New York Times bestselling author Iris Krasnow reflects with humor and heart on her summer camp experiences and the lessons she and her fellow campers learned there that have stayed with them throughout their lives.

Iris Krasnow was 8 years old when she first attended sleep-away camp, building lasting friendships and essential life skills amid the towering pine trees and open skies of Wisconsin. Decades later, she returned to Camp Agawak as a staff member to help resurrect Agalog, the camp's defunct magazine that she wrote for as a child. There, she revisits the activities she loved as a young girl: singing songs around a campfire, swimming in a pristine lake, sleeping under the stars-experiences that continue to fill her with wisdom and perspective.

A nostalgic, inspiring memoir with a universal message on the importance of long-term friendship for campers and non-campers alike, Camp Girls weaves between past and present, filling the page in delicious detail with cabin pranks, canoe trips in rainstorms, and the joy of finding both your independence and your interdependence in nature alongside your peers. Through rich storytelling, Iris shares her own and other campers' adventures and the lessons from childhood that can shape fulfilling and successful adulthoods. Ultimately, Iris powerfully demonstrates that camp is more than a place or a collection of activities: it's where we learn what it means to be human and what it feels like to truly belong to a family-not of blood, but of history, loyalty, and tradition.

Editorial Reviews

Publishers Weekly

02/10/2020

Krasnow (Surrendering to Motherhood) recounts in her charming memoir the many life lessons learned while attending Wisconsin’s Camp Agawak, a sleep-away girl’s summer camp, from the age of eight in 1963. “All that is very adventurous, very sentimental, very brave, and very naughty about who I am today was birthed and nurtured there,” she explains. Toggling between past and present, Krasnow describes growing up in the Chicago suburbs as the daughter of a Polish Holocaust survivor, and notes that summers at Camp Agawak in the wilds of Wisconsin sowed the seeds for her life as a newspaper reporter and then as an author, and instilled in her kindness, responsibility, a sense of ambition, a desire to contribute to the greater good of a community, and taught her to remain steadfast during tough times. Krasnow also writes movingly of her close-knit community of alumni campers, who still maintain close ties to Camp Agawak as they support each other through such ordeals as breast cancer, the suicide of a sibling, and the death of a spouse. This is a thoroughly enjoyable dip into nostalgia for the simpler times of youth. (Apr.)

From the Publisher

"A heartwarmer. A nostalgic treat about a simpler time, it also offers a valuable message for today."—People

"Camp Girls is one of the most compelling and thought-provoking camp memoirs I have ever read. Iris Krasnow encapsulates the transformative essence of immersive summer camp experiences and also serves as a timely call-to-action for all parents. Findings from decades of camp research suggest that summer camp is an optimal context for social-emotional learning experiences which help young people thrive in school, in 21st century workplaces and in life. Iris's masterful storytelling had me laughing and crying while powerfully illuminating the lasting impacts of positive mindsets and skills nurtured in undistracted, human-centered, and adventurous camp communities."—Tom Rosenberg, President/CEO of American CampAssociation

"Iris Krasnow brings us back to the place where memories were made, campfires were lit, songs were sung and friendships were formed. We didn't know it then, but those formative summers spent in cabins, lakes, and canoes made us into the athletes, artists, leaders, and loyal friends we are today. Reading Camp Girls is like finding that old camp photo album in your parent's basement and flipping through its pages with laughter and tears."—Betsy Fischer Martin, executive director of Women & Politics Institute at American University, former executive producer of Meet the Press, NBC News, camper at Camp Feliciana, Norwood Louisiana (1979-1983)
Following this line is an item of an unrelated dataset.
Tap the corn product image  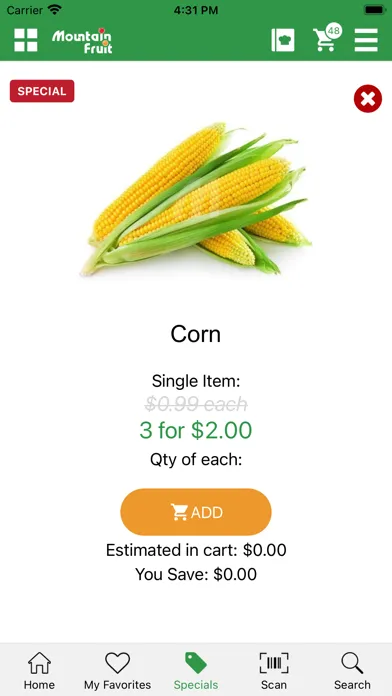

"A thoroughly enjoyable dip into nostalgia for the simpler times of youth."—Publishers Weekly

"In this love letter to summer camp, bestselling memoirist Krasnow (The Secret Lives of Wives, 2011) reflects on her experiences over the years...Former campers, particularly women, will revel in the nostalgia emanating from these pages."—Booklist

Kirkus Reviews

2020-02-05
Krasnow continues to focus on intimate relationships and personal growth, this time through the lens of the summer camp experience.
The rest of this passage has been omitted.